A group of local "traditional custodians" is challenging Central Coast Council's adoption of a "Central Coast First Nations Accord" which recognises the Darkinjung Local Aboriginal Land Council at their expense.

Direct descendent of historical figure Bungaree, Mr Paul Craig said: "Council has rightfully stated that native title has not been successfully claimed in this area."

He said: "The Guringai were the traditional custodians of the coastal region and the Darkinoong were our neighbours to the West."

"People need to learn the distinct difference between Darkinjung Land Council and the Darkinoong people."

Mr Craig said Bungaree was born in Patonga, and became famous for circumnavigating Australia with Captain Matthew Flinders in the early days of settlement.

"We can prove our ancestral connection to this area and we are in the process of officially doing that.

"Meanwhile we urge locals to do some research into my direct ancestor Bungaree."

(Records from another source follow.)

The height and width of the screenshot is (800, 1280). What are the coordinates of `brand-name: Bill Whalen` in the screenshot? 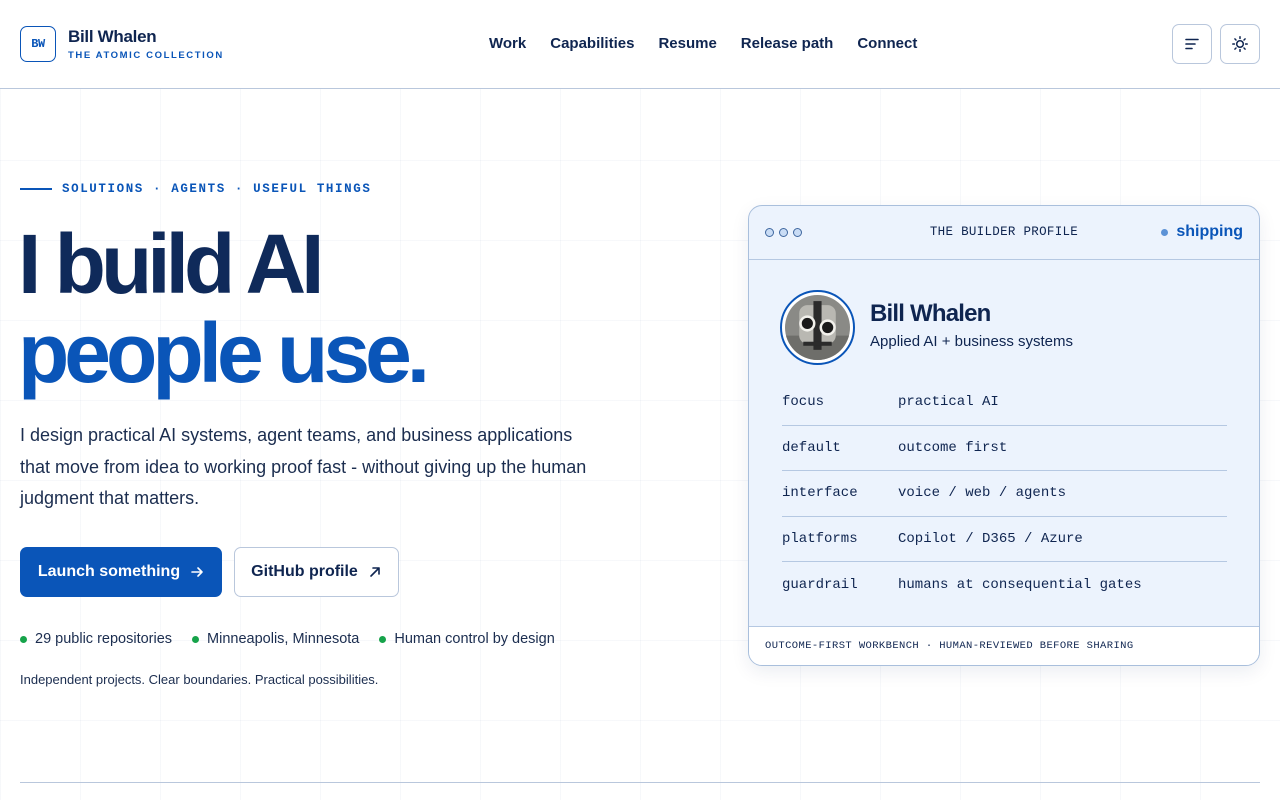 It's located at (112, 36).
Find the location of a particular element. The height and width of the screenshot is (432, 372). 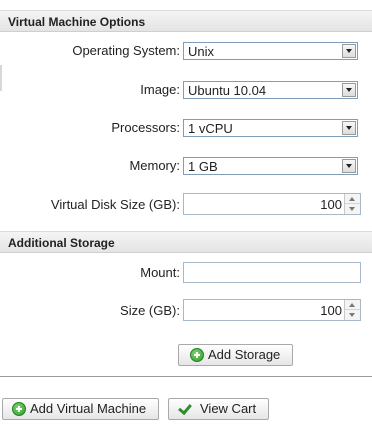

left-edge-marker is located at coordinates (1, 78).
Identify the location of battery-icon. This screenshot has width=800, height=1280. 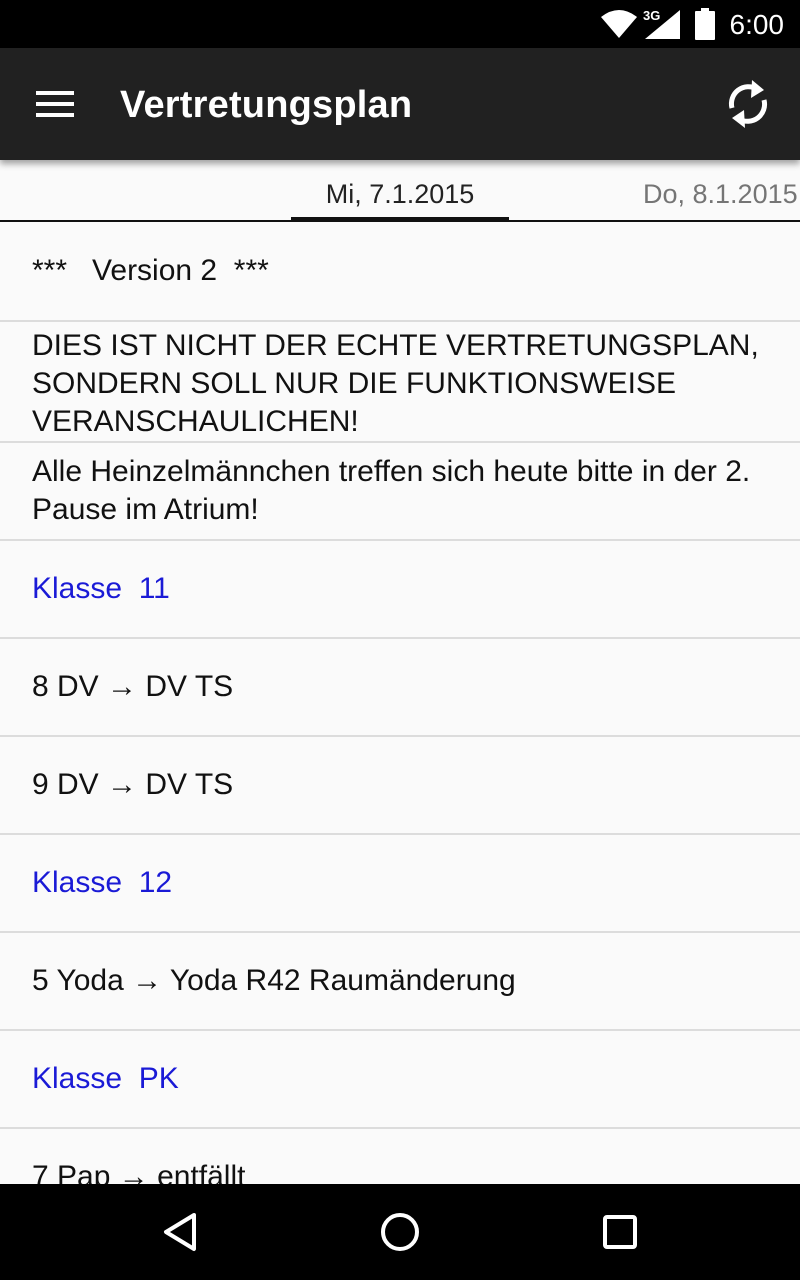
(705, 24).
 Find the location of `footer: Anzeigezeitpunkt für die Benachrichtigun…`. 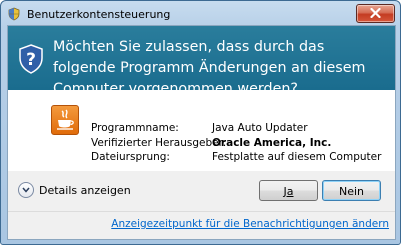

footer: Anzeigezeitpunkt für die Benachrichtigun… is located at coordinates (202, 226).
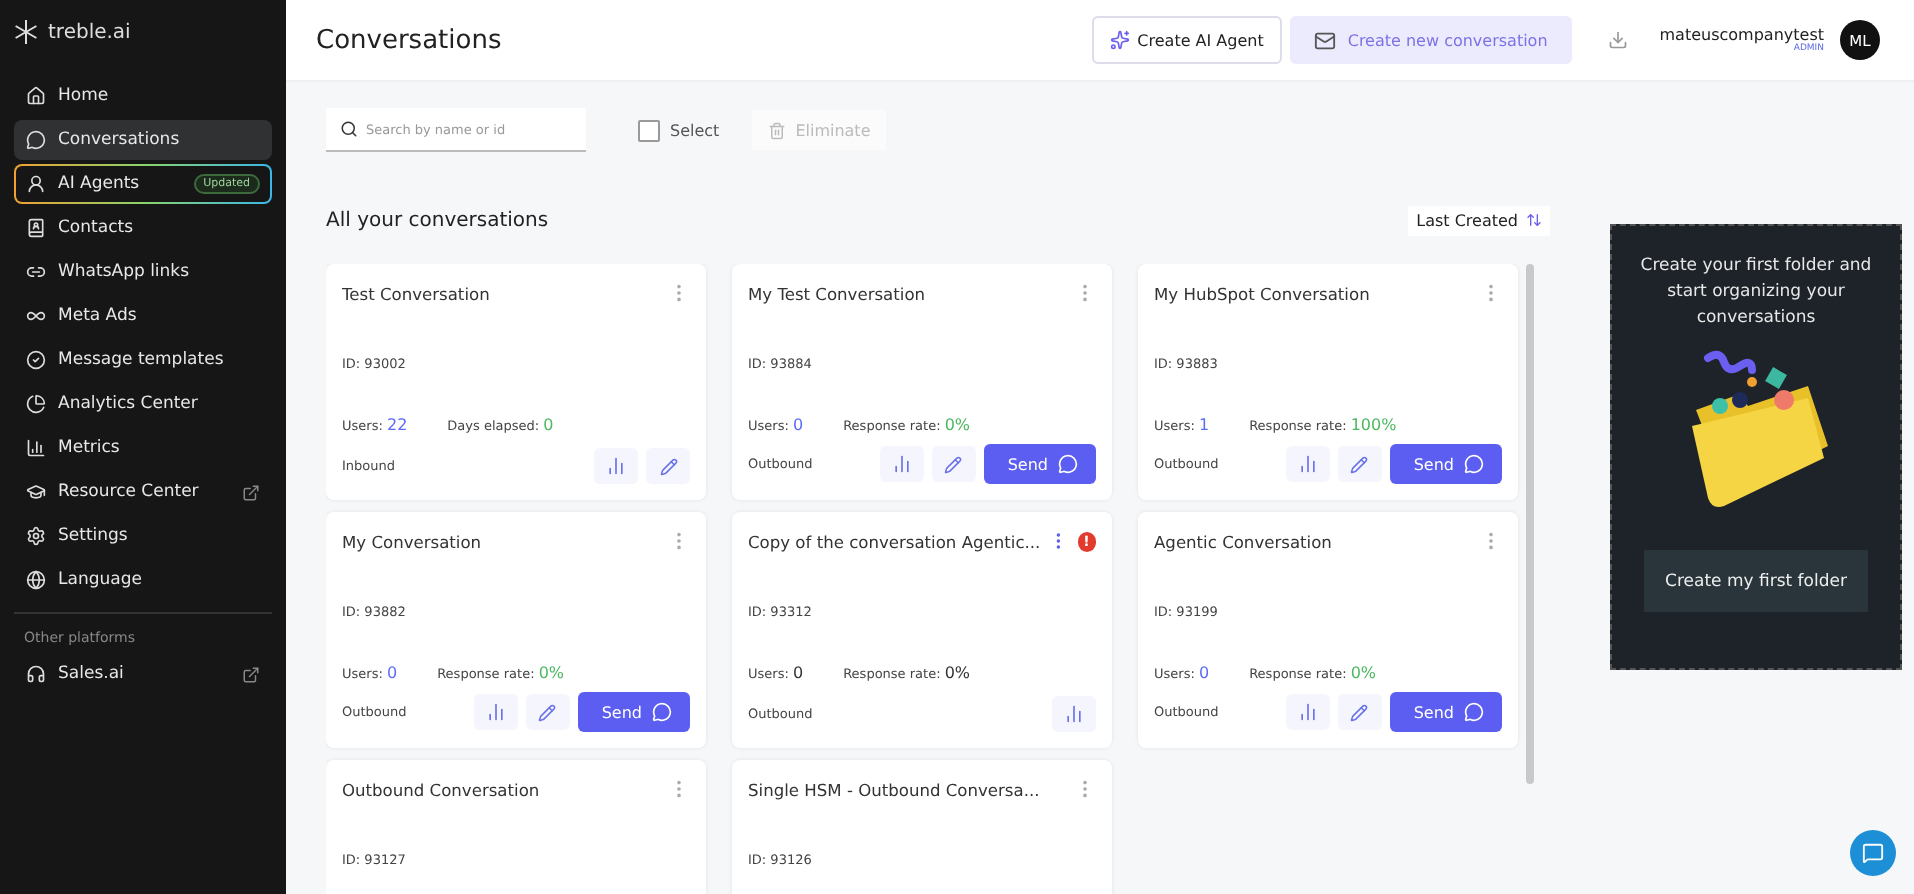 The width and height of the screenshot is (1914, 894). I want to click on sidebar-item-label: AI Agents, so click(100, 184).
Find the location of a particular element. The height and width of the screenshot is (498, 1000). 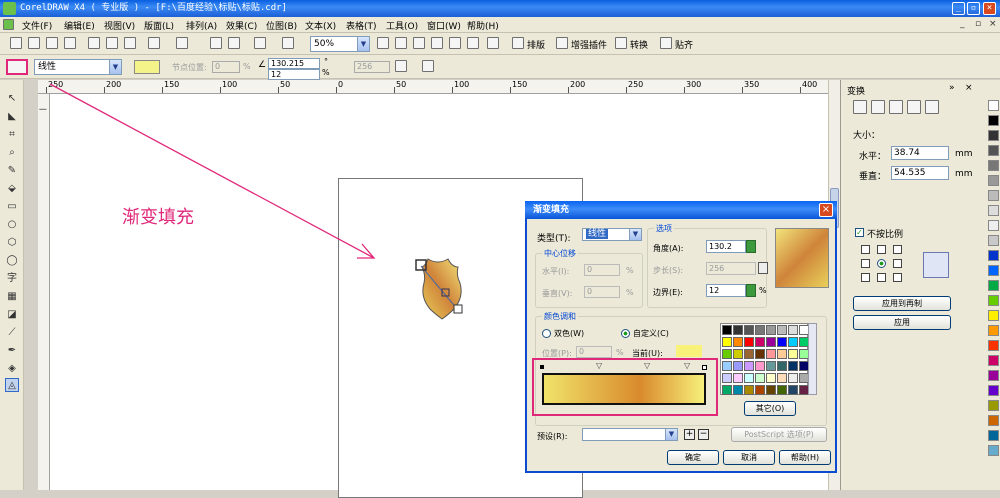

snap-icon is located at coordinates (666, 43).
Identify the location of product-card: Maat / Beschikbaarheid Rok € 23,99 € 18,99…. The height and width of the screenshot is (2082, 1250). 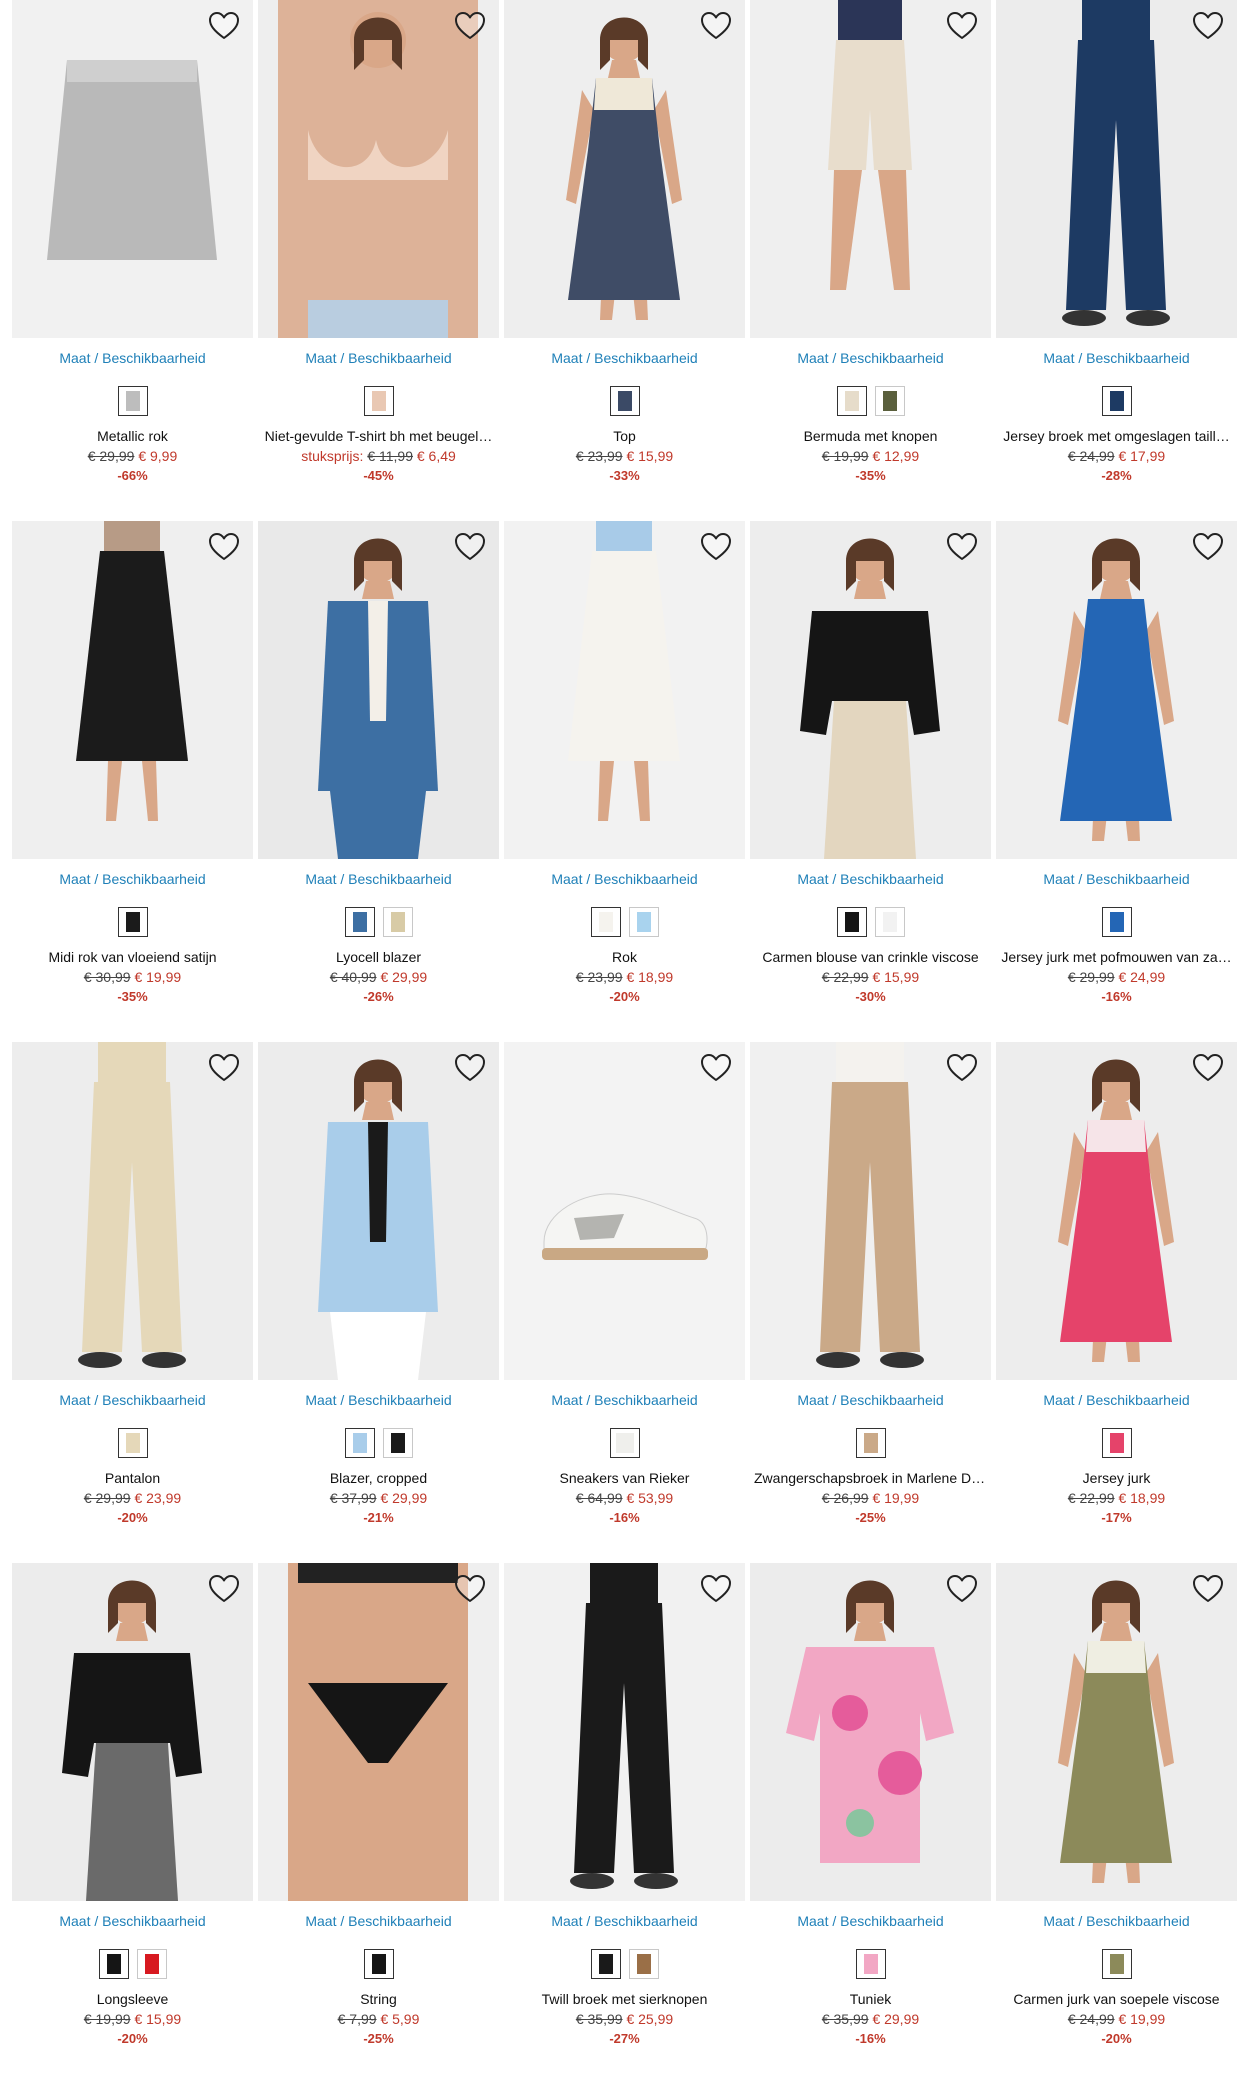
(624, 782).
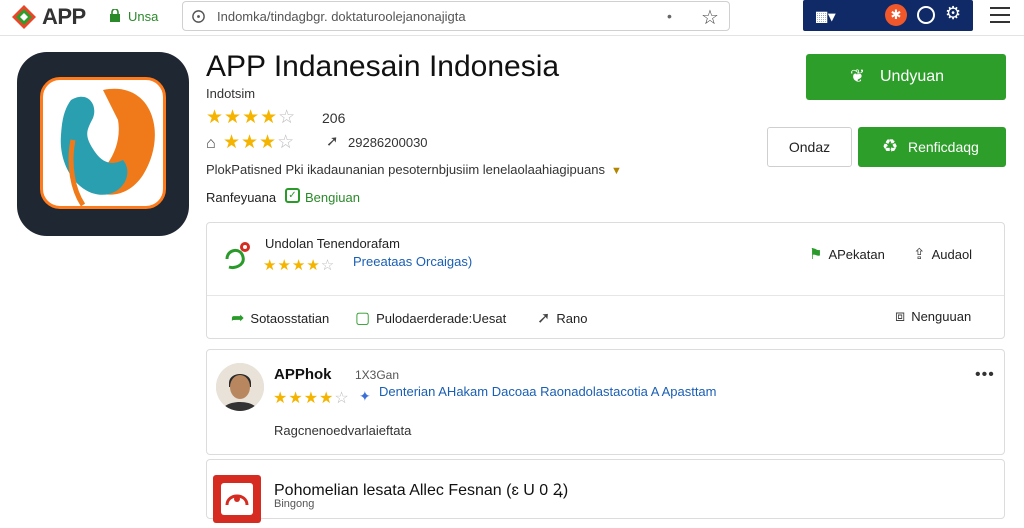  I want to click on app-icon-large, so click(103, 144).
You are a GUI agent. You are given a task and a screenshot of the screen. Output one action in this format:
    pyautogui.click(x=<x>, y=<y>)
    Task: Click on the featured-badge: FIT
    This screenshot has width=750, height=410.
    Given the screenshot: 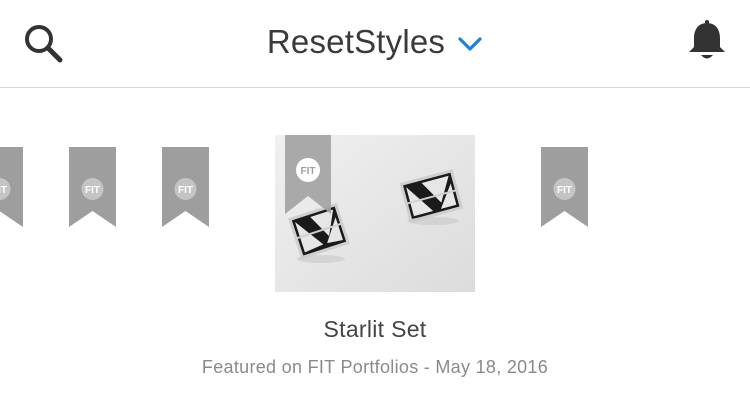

Mr Craig said: "Hundreds of people identify as Guringai.

"Bungaree was certainly not a Darkinoong man.

"There's no evidence suggesting that.

"Our main clans were the Garigal, Walkalowa, Wannangini and the Wannabe.

"Guringai was a general name given to Bungaree's people by an 18th century linguist," he said.

"The word Guringai was used due to our local word for man being Guri or Koori and the word for woman was Ngai.

"The words Guri and Ngai were blended to form the name Guringai and the term was used for many clans up and down this part of the East Coast."

Mr Craig said the Guringai were "still well and truly in the process of working towards being officially recognised as the first people of the Central Coast".

He said it was "a complicated, lengthy and expensive process, but nevertheless something that we are absolutely pursuing.

"Our people have been through so much over the past 233 years since 1500 souls landed on our shores from Europe in 1788."